Dolor, cerveza y motos

Integridad, lealtad y confianza son considerados valores fundamentales para las tropas de élite.

La rapidez y agresividad con la que empezaron a actuar las fuerzas especiales de EE.UU. después de los ataques del 11 de septiembre de 2001, unido a una gran intensidad emocional en lo personal -un aspecto de su vida que, según ella, estaba anulado- le pasó factura en el plano mental. Kristin desarrolló estrés postraumático.
Cuenta que durante muchos años trató de enfrentar el impacto psicológico que tenían tantas muertes y tanto dolor con cerveza, motos y más cerveza.
Sin embargo, reconocer su transexualidad ha tenido un gran efecto en los síntomas que experimentaba debido al estrés postraumático. "Ahora duermo mejor y ya no estoy tan molesta, y eso es sencillamente porque me siento más feliz".
"Muchas personas me han dicho: 'Kris, es la primera vez que te veo sonreír'", comenta la exintegrante de los Navy Seal.
La derogación de la política de las fuerzas armadas estadounidenses conocida como "no preguntes, no cuentes" (Don't ask, don't tell) en 2011 puso punto final a la prohibición de que personas abiertamente homosexuales y lesbianas formen parte de las fuerzas armadas. Sin embargo, esto no se aplicó a transexuales, a quienes se les podría dar de baja si son descubiertos.
Kristin cree que esta política puede -y debería- cambiar. Propone que el personal que siente que pertenece a otro sexo sea designado en función del género dentro de las fuerzas armadas a cambio de cumplir su tiempo de servicio una vez que el proceso de transición haya terminado.
"Es una condición humana. Los militares necesitan dejar de lado el tema del género y mirar a sus integrantes como personas, no como hombres o mujeres, y entender que ese individuo puede hacer un gran trabajo. Puede que yo no sea capaz de participar en misiones como en las que estuve anteriormente, pero puedo hacer otro tipo de trabajos. Podría ser analista de inteligencia o encargarme de la seguridad en un puesto de control".

Ni Conan ni una Barbie


Los Navy Seal son enviados a las misiones militares más peligrosas.

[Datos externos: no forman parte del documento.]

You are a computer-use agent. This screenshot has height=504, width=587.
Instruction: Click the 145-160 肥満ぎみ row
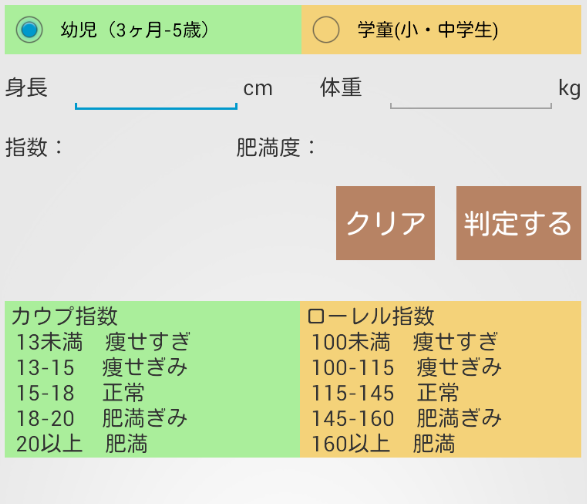pos(407,418)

La exmilitar afirma que nadie es perfecto. "No soy Conan el Bárbaro y tampoco soy una Barbie. Todos somos distintos".
Kristin dice que habría preferido que su proceso de transición sexual transcurriera en privado y no en público, pero esto último fue inevitable después de la publicación de su libro.
Añade, sin embargo, que está cumpliendo con su nueva función como portavoz no oficial de la comunidad transexual con el mismo espíritu guerrero que la caracterizó durante su carrera militar, con liderazgo y compromiso absoluto.
"Creo que he salvado varias vidas. He recibido correos electrónicos desgarradores de gente que vive con dolor en medio del prejuicio, y eso hace que lo que estoy haciendo valga la pena".
"También he recibido mensajes de hombres heterosexuales que me agradecen por el servicio que le he prestado a nuestro país. Me dicen que no entendían de qué se trataba la transexualidad, pero que ahora sí", dice Kristin.
"El miedo a lo desconocido es el principal problema, y creo que leer mi libro ha ayudado a desterrar ese miedo. No voy a hacerle daño a nadie, no es contagioso. Sencillamente, soy yo".